§ Document extract
Rule 26.1 disclosure

In accordance with Rule 26.1 of the Code, a copy of this announcement will be
available at https://www.skedda.com/investors/smartspace
(https://protect-eu.mimecast.com/s/wvfjCKQw7tq02EPCMUvou?domain=skedda.com) ,
by no later than 12 noon (London time) on the business day following this
announcement. The content of the website referred to in this announcement is
not incorporated into and does not form part of this announcement.

Disclosure requirements of the Code

Under Rule 8.3(a) of the Code, any person who is interested in 1% or more of
any class of relevant securities of an offeree company or of any securities
exchange offeror (being any offeror other than an offeror in respect of which
it has been announced that its offer is, or is likely to be, solely in cash)
must make an Opening Position Disclosure following the commencement of the
offer period and, if later, following the announcement in which any securities
exchange offeror is first identified. An Opening Position Disclosure must
contain details of the person's interests and short positions in, and rights
to subscribe for, any relevant securities of each of (i) the offeree company
and (ii) any securities exchange offeror(s). An Opening Position Disclosure by
a person to whom Rule 8.3(a) of the Code applies must be made by no later than
3.30 pm (London time) on the 10th business day following the commencement of
the offer period and, if appropriate, by no later than 3.30 pm (London time)
on the 10th business day following the announcement in which any securities
exchange offeror is first identified. Relevant persons who deal in the
relevant securities of the offeree company or of a securities exchange offeror
prior to the deadline for making an Opening Position Disclosure must instead
make a Dealing Disclosure.

§ Source material
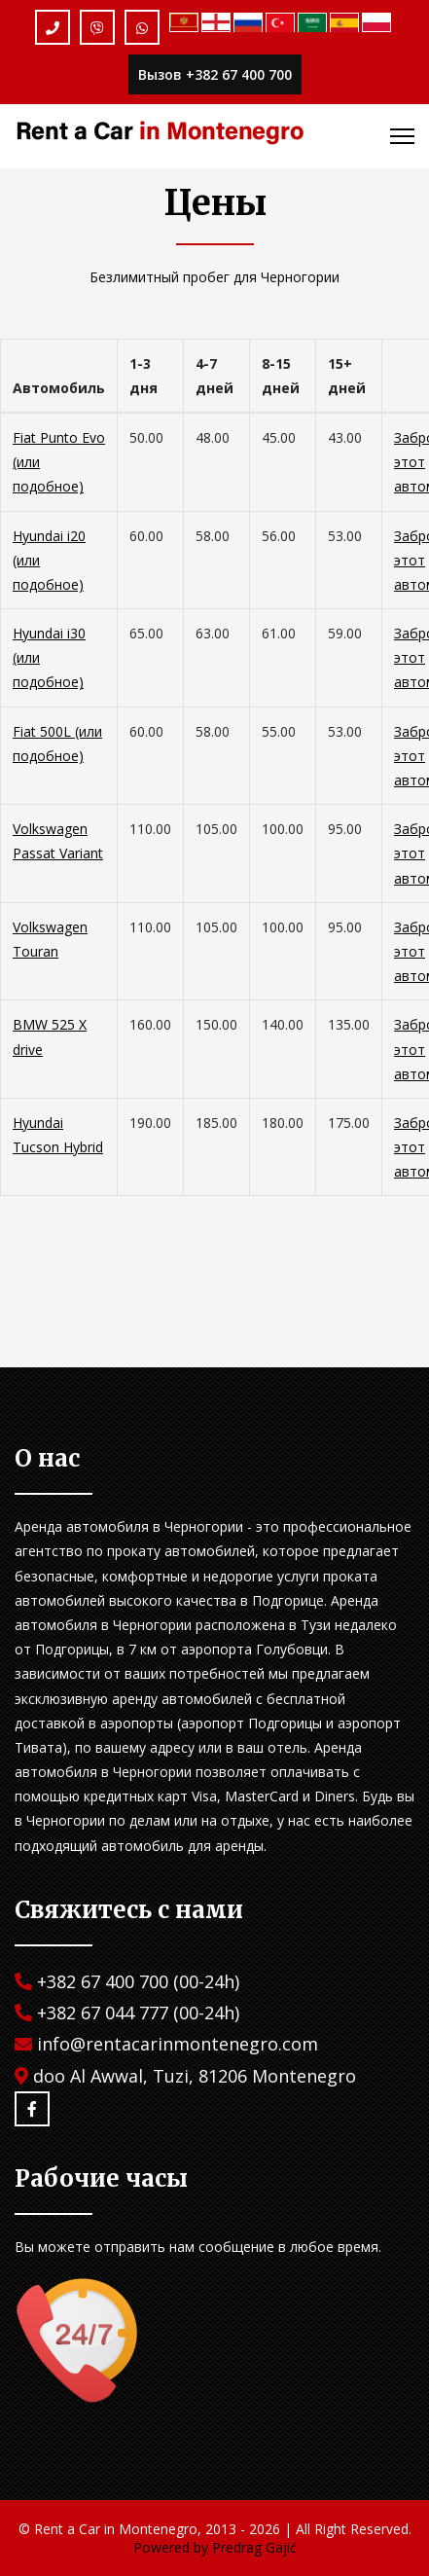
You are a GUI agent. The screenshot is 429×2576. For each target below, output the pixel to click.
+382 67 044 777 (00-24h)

§ Task list
[a] Could you put this sentence from the disclosure notice into Spanish: "The content of the website referred to in this announcement is not incorporated into and does not form part of this announcement."
[b] Can you reproduce the stretch of the disclosure notice from "Under Rule 8.3(a)" through "solely in cash)"?

§ Expected answers
[a] El contenido del sitio web al que se hace referencia en este anuncio no está incorporado a este anuncio ni forma parte de él.

[b]
Under Rule 8.3(a) of the Code, any person who is interested in 1% or more of
any class of relevant securities of an offeree company or of any securities
exchange offeror (being any offeror other than an offeror in respect of which
it has been announced that its offer is, or is likely to be, solely in cash)